In each experience, the challengers compete in three (or more) tasks related to one job in the real world. Each experience also contains a hidden "Shield", which a team can find and use to protect themselves from elimination. The first team/challenger to cross the finish line at the end of each experience is given the choice between two prizes: the "Big Reward" for instant gratification or the "Wrench" which will slow another team down in the next experience. The second team/challenger to cross the finish line receives whichever prize the first team turned down. The last team/challenger to cross the finish line is usually eliminated, unless they possess a "Shield" (and the second last team doesn't) or it is a non-elimination experience (season 1).
The shield cannot be used more than once in the competition but if you find it you can keep it for the whole competition.
When five teams remain in the competition, they will have the opportunity to split up and pair up with a new teammate. When three teams are left, the teams are dissolved and the challengers will compete as solo competitors.

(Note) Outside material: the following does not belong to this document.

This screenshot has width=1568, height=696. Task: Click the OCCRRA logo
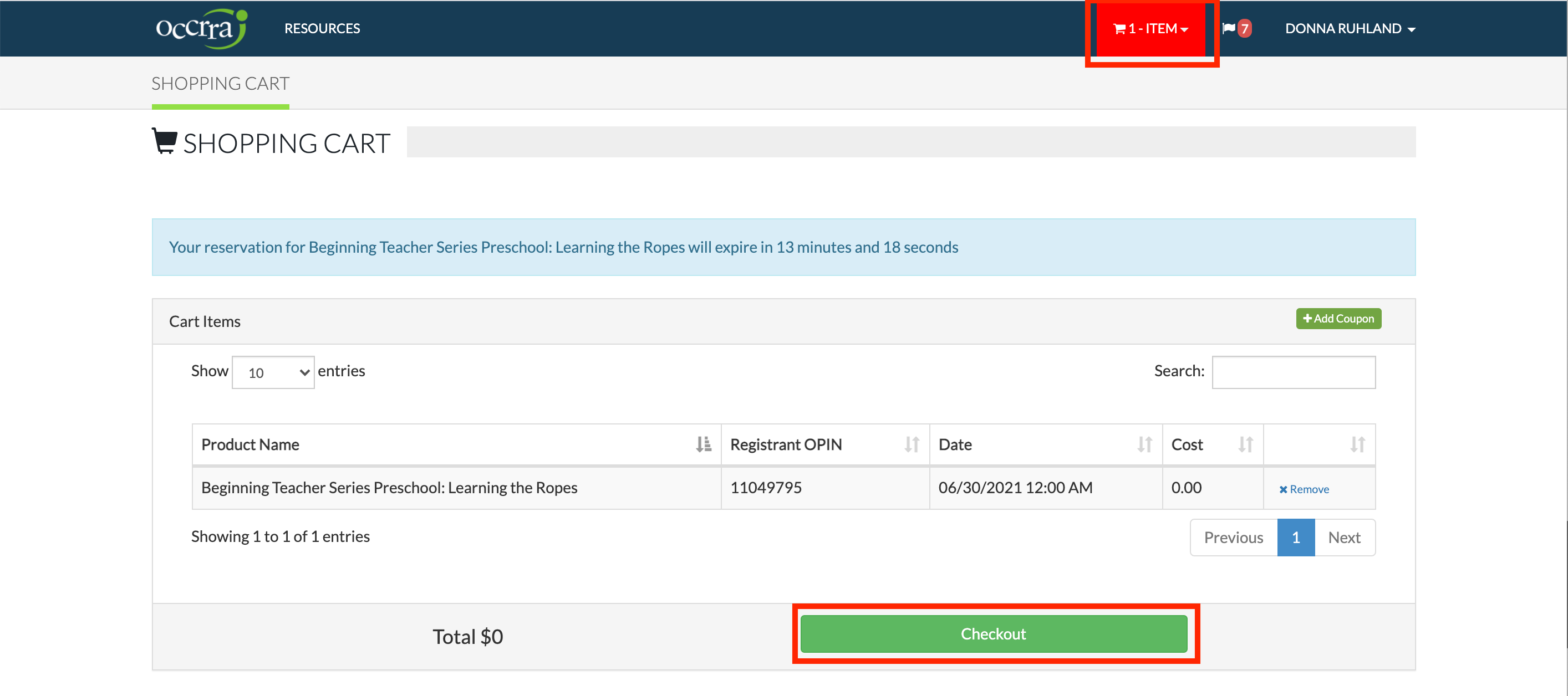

In the very last experience, the winner will receive the title of "In Real Life Champion", college tuition money, and an all-expense-paid family vacation.

==Seasons==

Season: Premiere date; Finale date; Contestants; Winner; Runner(s)-Up; Episodes
In Real Life: March 4, 2009; June 3, 2009; 18; Ruby-Rae Rogawski; Maddison Hartloff; 13
In Real Life 2: October 4, 2010; December 6, 2010; Tea Vlatkovic; Sam Mantin; 10 + 1 webisode
Christian van Vilet
In Real Life 3: October 3, 2011; December 12, 2011; Zachary Tng; Sydney Reynolds

==Awards and nominations==

Year: Award; Category; Result
2009: Gemini Awards; Sabrina Jalees, Best Host in a Pre-School, Children's Youth Program or Series; Nominated
2010: Shaw Rocket Prize; Best Children's, Youth, or Family Program; Nominated
2011: Leo Awards; Mark Lawrence, Best Direction in a Youth or Children's Program or Series; Nominated
Youth Media Alliance Awards of Excellence: Best Convergent Interactive Content; Nominated
Gemini Awards: Best Children's or Youth Non-Fiction Program or Series; Nominated
2012: Digi Awards; Best in Cross-Platform - Kids; Won
Kidscreen Awards: Viewer's Choice for Best Tweens/Teens Program; Won
Best Tweens/Teens Companion Website: Nominated
2013: Kidscreen Awards; Best Tweens/Teens Non-Animated or Mixed Series; Won
International Emmy Kids Awards: Best Non-Scripted Entertainment; Nominated
Canadian Screen Awards: Best Cross-Platform Project – Children's and Youth; Nominated
Claire Cappelletti, Best Writing in a Lifestyle or Reality/Competition Program or Series: Nominated
Youth Media Alliance Awards of Excellence: Awards of Excellence for Best Television Program, All Genres, Teen Category; Won
Parents' Award: Nominated

==Records==

Record: Challenger(s); Season; Number
Most Experience Wins: Ruby-Rae; Season 1; 6 Experiences
Most Top Two Finishes: 12 Experiences
Most Wrenches Won: 7 Times
Most Times Wrenched^{3}: Talon; 5 Times
Andreas & Kelly: Season 3; 2 Times
Most Big Rewards Won^{4}: Ruby-Rae & Maddison H; Season 1; 3 Times
Sam & Amber: Season 2
Abhinav: Season 3
Most Shields Found: Maddison H & Talon; Season 1; 2 Times

 Talon holds the record for most times wrenched throughout the series, 5, whereas Kelly and Andreas hold the record for most times wrenched in a single experience, 2 times.

 Ruby-Rae, Maddison H, Sam, Amber, and Abhinav all tied for this record.